WORK INSTRUCTIONS: In the records below, find the line containing "At what coordinates" and return it together with every later line, exactly as written; pictures are to be omitted.

INPUT MATERIAL:
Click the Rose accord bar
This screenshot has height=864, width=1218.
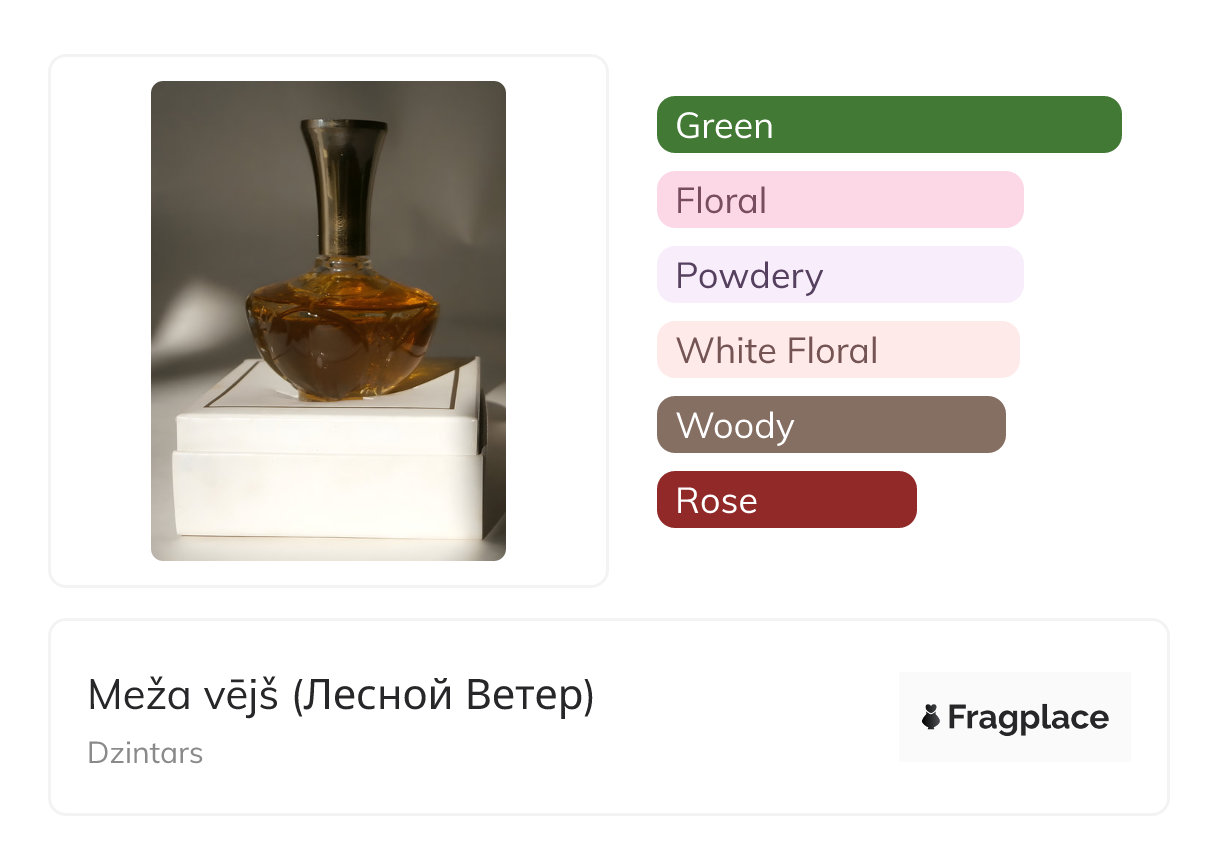coord(786,500)
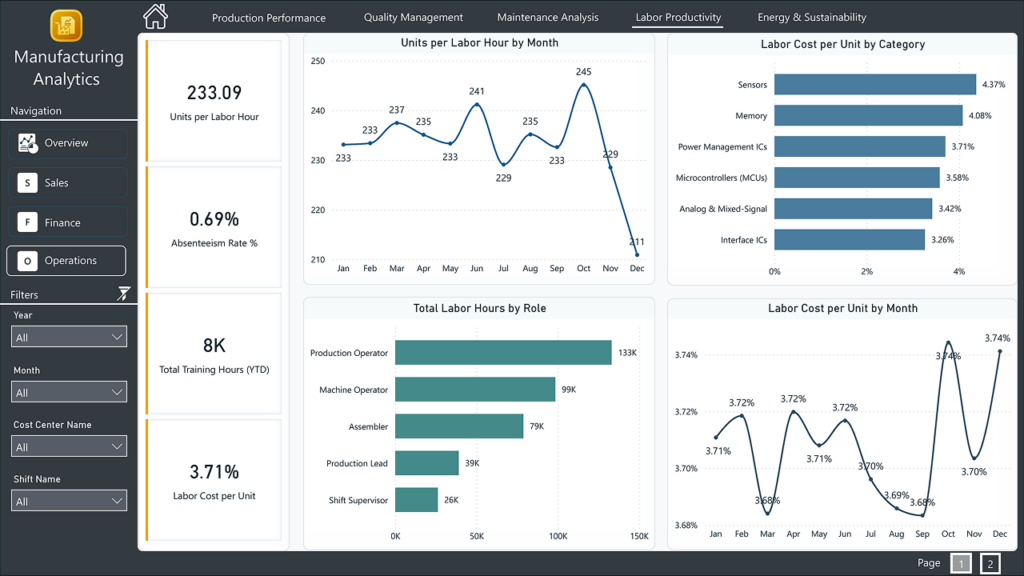The height and width of the screenshot is (576, 1024).
Task: Go to page 2 button
Action: tap(990, 564)
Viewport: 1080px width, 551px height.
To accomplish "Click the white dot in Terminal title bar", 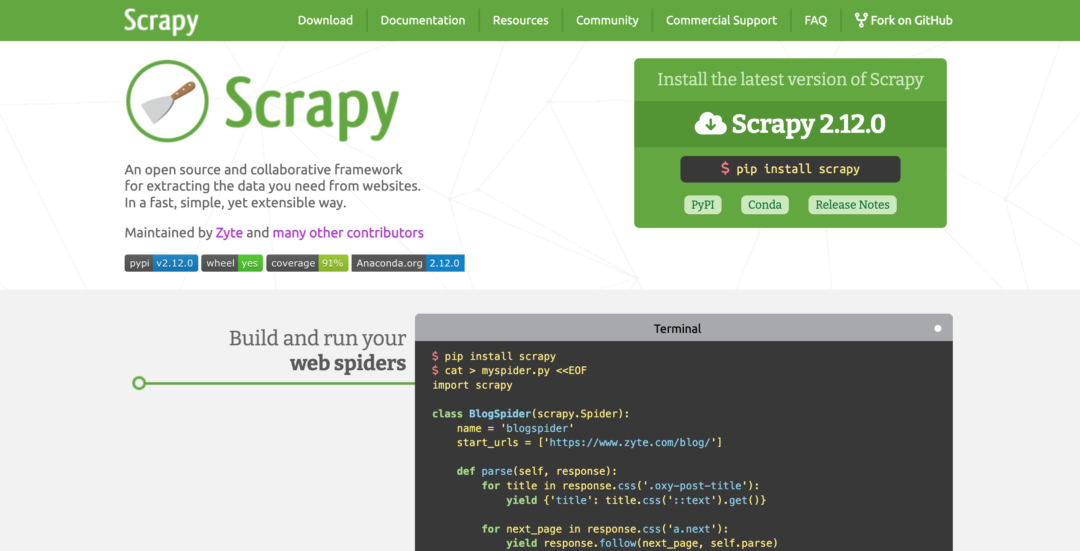I will (937, 328).
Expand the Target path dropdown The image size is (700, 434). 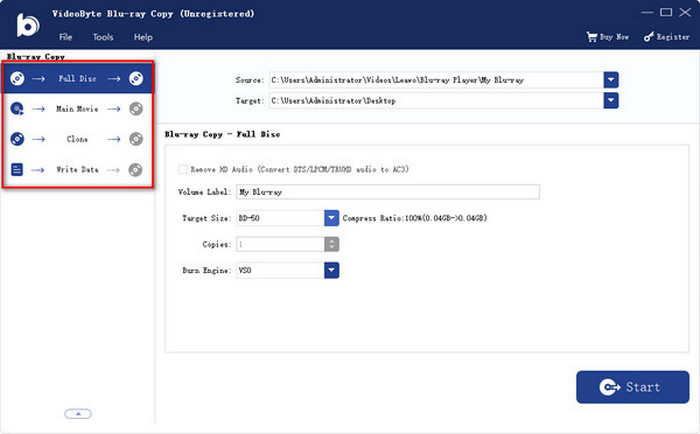[x=611, y=100]
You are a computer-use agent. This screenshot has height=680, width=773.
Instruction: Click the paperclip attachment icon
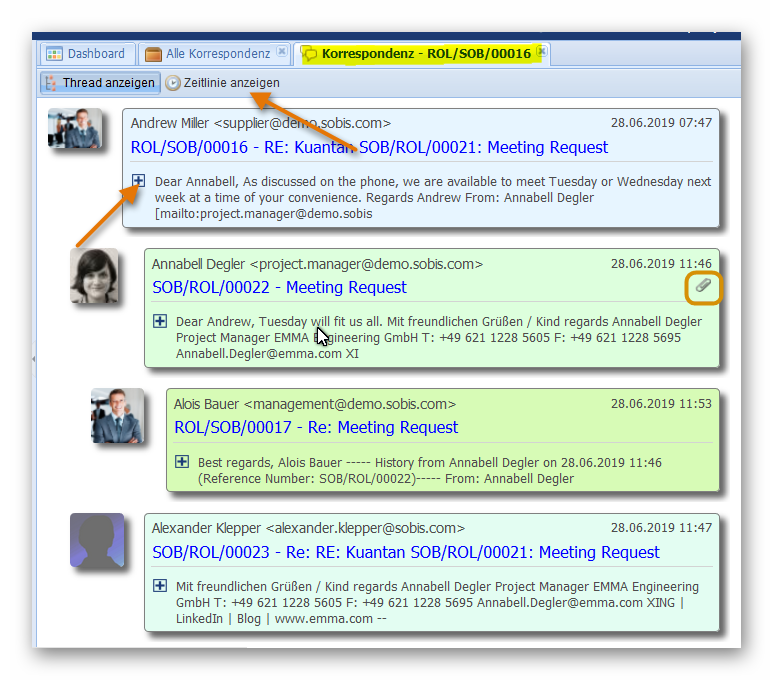(703, 287)
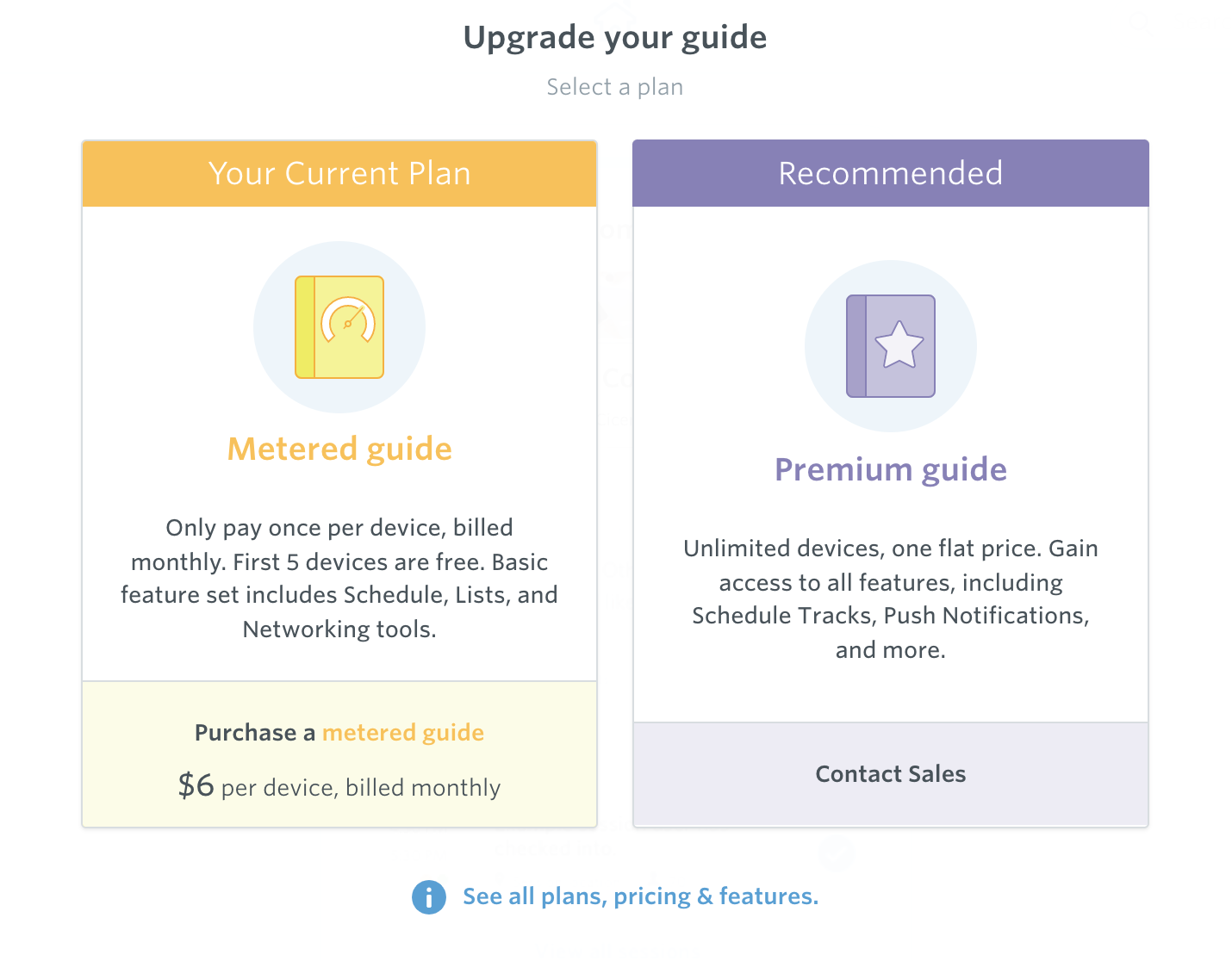Click the $6 per device price text
Viewport: 1232px width, 961px height.
(x=339, y=786)
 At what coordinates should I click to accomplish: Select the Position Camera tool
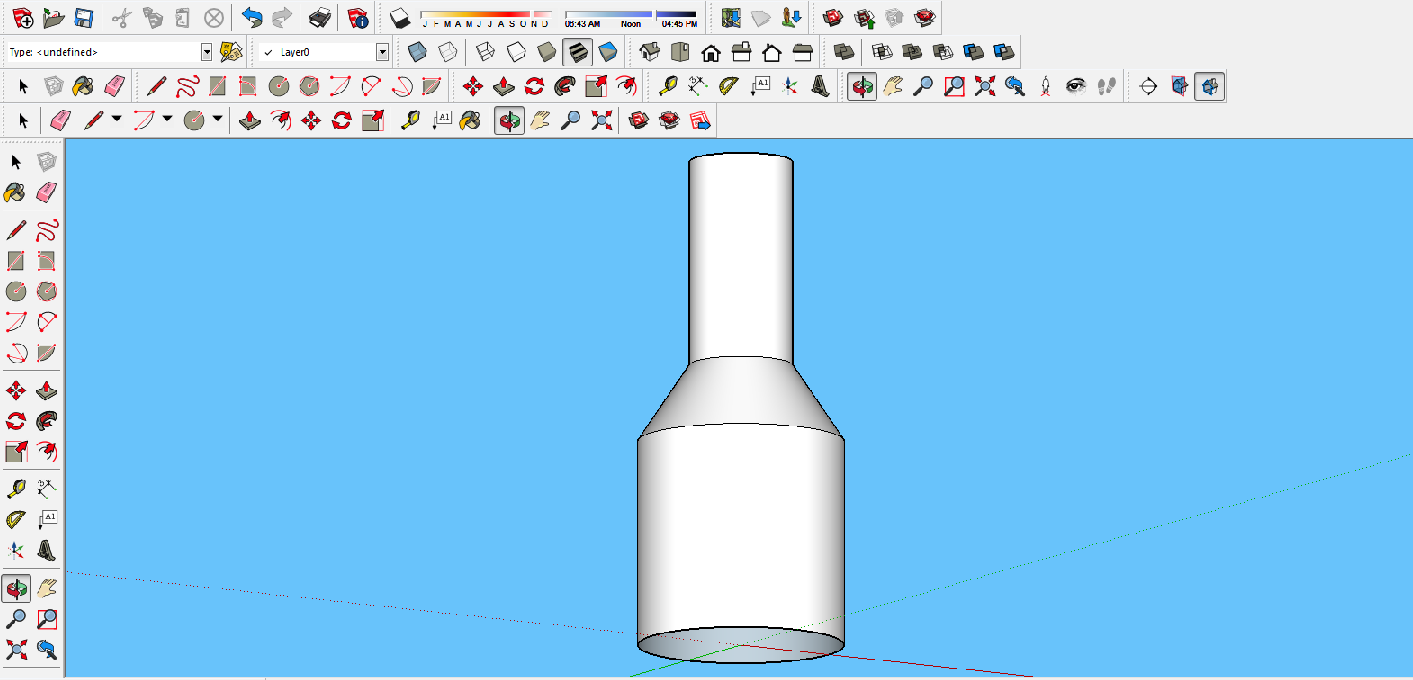click(x=1046, y=86)
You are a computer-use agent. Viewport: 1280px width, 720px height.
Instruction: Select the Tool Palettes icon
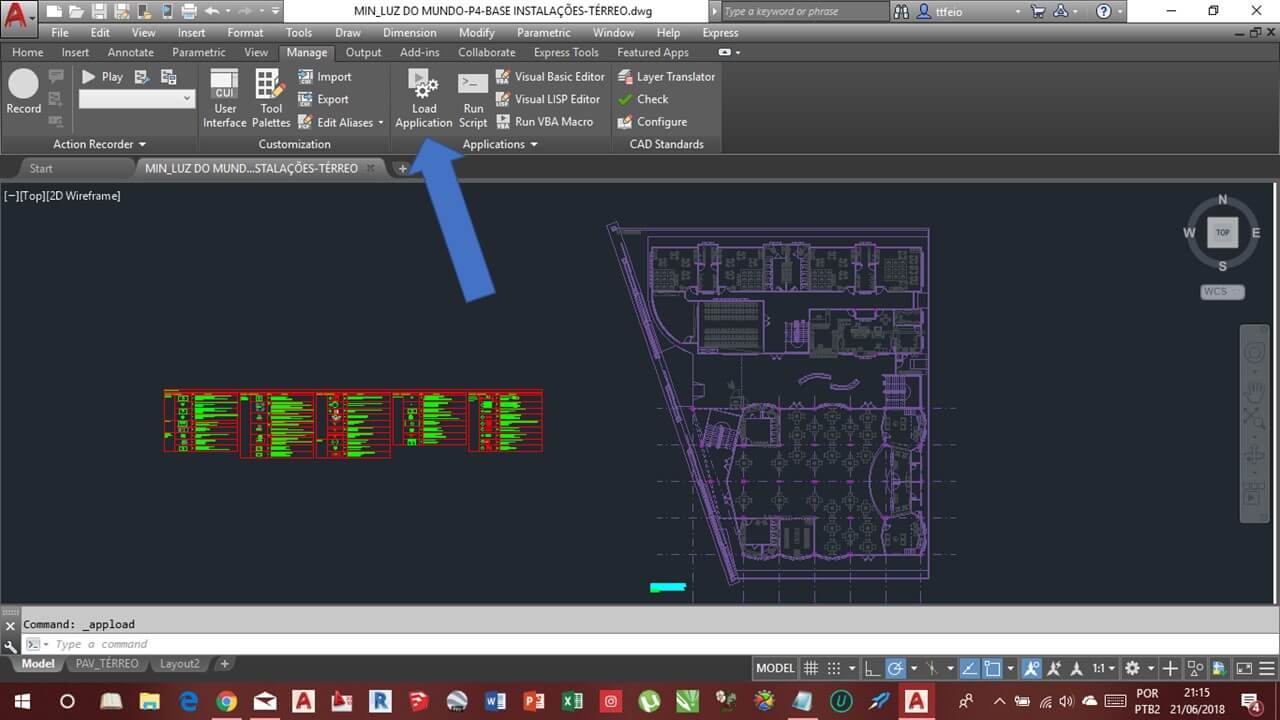[x=270, y=97]
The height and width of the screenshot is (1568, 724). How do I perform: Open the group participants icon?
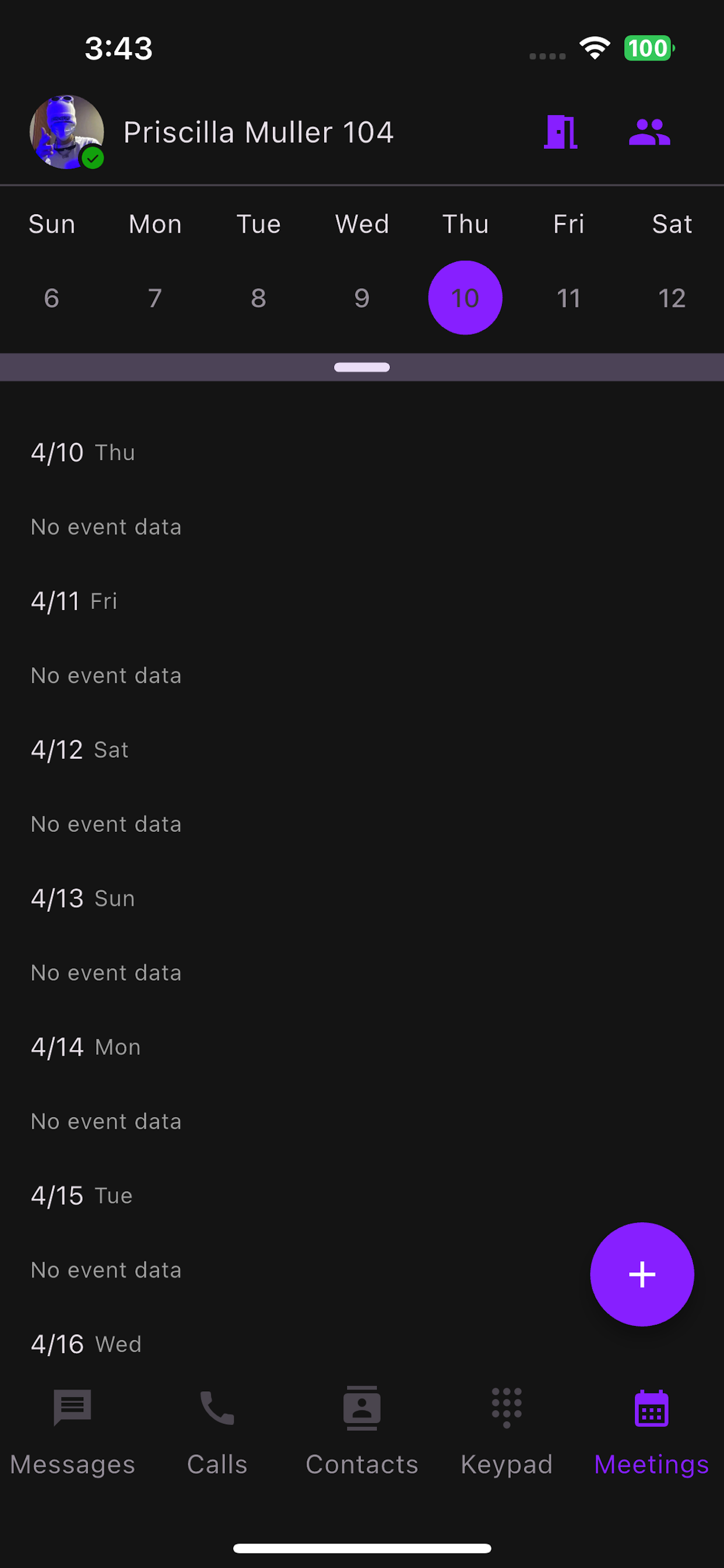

RESULT BELOW:
 At what coordinates should I click to accomplish: Select the Position Camera tool
click(x=1046, y=86)
You are a computer-use agent. Viewport: 1280px width, 720px height.
Instruction: Select the Tool Palettes icon
[x=270, y=97]
The height and width of the screenshot is (1568, 724). How do I perform: Open the group participants icon?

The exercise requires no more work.